Exercise prompt → Only the lines that contain the string "computer" belong in the answer; pull them from the records.
── Data provided
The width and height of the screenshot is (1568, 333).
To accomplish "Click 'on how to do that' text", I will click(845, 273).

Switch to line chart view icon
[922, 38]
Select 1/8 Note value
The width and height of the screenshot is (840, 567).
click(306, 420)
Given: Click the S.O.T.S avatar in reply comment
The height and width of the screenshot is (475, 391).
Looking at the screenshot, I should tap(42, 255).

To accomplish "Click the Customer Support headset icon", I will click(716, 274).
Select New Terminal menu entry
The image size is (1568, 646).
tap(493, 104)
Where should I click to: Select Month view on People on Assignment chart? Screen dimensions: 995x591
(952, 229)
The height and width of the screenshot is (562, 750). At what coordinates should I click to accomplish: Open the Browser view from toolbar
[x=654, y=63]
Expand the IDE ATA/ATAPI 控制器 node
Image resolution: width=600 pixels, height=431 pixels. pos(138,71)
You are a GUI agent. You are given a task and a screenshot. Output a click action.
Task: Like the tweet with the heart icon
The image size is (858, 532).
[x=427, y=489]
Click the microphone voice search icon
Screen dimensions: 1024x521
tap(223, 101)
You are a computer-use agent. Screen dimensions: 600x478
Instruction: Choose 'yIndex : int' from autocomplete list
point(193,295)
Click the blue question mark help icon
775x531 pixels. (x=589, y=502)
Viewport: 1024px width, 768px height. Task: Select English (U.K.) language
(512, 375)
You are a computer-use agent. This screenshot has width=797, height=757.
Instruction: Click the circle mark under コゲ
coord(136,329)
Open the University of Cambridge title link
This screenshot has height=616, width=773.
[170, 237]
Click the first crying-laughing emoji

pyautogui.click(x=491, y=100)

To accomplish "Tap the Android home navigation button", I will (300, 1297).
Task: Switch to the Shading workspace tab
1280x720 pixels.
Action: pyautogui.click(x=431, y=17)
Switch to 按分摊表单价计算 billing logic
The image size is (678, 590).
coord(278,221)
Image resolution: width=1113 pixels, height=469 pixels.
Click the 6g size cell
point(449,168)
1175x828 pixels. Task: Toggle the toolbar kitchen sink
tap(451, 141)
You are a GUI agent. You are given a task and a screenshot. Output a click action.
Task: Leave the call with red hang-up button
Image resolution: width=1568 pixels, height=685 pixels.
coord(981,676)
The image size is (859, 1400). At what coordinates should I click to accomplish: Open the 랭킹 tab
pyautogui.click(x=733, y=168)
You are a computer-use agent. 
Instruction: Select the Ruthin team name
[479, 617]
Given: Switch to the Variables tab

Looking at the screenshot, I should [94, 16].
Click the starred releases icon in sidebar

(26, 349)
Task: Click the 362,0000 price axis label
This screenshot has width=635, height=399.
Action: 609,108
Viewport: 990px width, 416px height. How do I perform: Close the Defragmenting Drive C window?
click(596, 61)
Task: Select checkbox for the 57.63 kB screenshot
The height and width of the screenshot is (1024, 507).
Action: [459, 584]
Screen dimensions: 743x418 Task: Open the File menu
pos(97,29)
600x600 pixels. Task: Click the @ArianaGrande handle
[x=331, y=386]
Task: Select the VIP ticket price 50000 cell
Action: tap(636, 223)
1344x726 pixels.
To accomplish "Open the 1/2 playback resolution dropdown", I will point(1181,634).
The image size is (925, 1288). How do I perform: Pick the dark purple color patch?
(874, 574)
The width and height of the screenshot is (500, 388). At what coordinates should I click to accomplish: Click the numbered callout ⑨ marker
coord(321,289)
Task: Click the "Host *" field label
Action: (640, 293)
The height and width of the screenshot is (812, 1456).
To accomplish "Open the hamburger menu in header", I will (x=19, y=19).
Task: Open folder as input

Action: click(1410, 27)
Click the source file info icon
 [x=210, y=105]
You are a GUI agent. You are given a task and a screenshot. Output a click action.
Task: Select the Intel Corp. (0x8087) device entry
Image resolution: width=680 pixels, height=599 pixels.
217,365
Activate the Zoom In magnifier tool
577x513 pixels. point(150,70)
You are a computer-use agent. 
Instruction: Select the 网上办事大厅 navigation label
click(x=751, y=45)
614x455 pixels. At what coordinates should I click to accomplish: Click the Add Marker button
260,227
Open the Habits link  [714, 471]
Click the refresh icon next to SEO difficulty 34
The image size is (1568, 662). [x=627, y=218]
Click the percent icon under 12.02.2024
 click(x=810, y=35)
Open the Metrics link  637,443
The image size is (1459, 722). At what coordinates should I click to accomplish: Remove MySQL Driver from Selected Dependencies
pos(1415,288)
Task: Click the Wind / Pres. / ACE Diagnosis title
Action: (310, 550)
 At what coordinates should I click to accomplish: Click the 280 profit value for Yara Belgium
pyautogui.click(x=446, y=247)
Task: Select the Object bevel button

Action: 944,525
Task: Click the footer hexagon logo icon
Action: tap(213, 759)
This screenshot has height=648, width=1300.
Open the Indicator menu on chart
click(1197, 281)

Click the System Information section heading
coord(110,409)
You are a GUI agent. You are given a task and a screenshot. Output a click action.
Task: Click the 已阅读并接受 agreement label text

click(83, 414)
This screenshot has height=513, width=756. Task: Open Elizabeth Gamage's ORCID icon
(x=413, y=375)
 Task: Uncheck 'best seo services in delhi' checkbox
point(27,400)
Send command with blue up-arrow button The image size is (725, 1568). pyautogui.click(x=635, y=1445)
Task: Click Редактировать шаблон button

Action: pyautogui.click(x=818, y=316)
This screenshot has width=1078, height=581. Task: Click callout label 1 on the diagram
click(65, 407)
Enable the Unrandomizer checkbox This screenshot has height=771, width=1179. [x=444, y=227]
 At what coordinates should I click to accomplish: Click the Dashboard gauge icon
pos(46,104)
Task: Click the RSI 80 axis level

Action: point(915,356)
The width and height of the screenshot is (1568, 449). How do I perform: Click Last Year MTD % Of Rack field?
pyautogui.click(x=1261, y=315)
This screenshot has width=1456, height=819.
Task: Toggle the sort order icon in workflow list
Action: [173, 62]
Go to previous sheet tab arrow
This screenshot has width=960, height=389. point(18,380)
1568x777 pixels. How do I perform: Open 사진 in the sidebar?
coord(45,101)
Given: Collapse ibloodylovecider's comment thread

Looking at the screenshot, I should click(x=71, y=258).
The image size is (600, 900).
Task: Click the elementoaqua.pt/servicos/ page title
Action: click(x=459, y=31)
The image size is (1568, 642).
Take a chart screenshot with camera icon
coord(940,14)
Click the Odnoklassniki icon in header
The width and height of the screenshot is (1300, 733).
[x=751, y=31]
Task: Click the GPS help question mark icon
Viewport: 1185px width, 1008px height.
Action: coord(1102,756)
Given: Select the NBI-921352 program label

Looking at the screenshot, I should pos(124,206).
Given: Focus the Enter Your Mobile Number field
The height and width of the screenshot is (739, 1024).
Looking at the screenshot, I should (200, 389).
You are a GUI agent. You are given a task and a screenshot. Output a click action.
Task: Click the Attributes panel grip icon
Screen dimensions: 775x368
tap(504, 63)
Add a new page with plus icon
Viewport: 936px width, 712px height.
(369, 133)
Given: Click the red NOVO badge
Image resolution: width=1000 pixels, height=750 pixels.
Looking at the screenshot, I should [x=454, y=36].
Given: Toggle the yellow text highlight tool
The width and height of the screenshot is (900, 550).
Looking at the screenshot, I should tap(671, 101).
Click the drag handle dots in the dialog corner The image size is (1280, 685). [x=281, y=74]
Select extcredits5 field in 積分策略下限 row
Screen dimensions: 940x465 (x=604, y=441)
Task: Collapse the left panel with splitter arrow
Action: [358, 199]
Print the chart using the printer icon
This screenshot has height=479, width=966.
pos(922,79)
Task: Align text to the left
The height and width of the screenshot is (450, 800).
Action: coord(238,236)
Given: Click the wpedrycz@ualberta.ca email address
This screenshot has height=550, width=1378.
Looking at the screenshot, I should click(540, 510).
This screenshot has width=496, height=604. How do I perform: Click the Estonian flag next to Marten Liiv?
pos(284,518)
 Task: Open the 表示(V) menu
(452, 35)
────
Response area →
You are a computer-use agent. Screen dimensions: 600x478
You are a computer-use agent. This screenshot has width=797, height=757.
You are a computer-use agent. 
You are a computer-use agent. 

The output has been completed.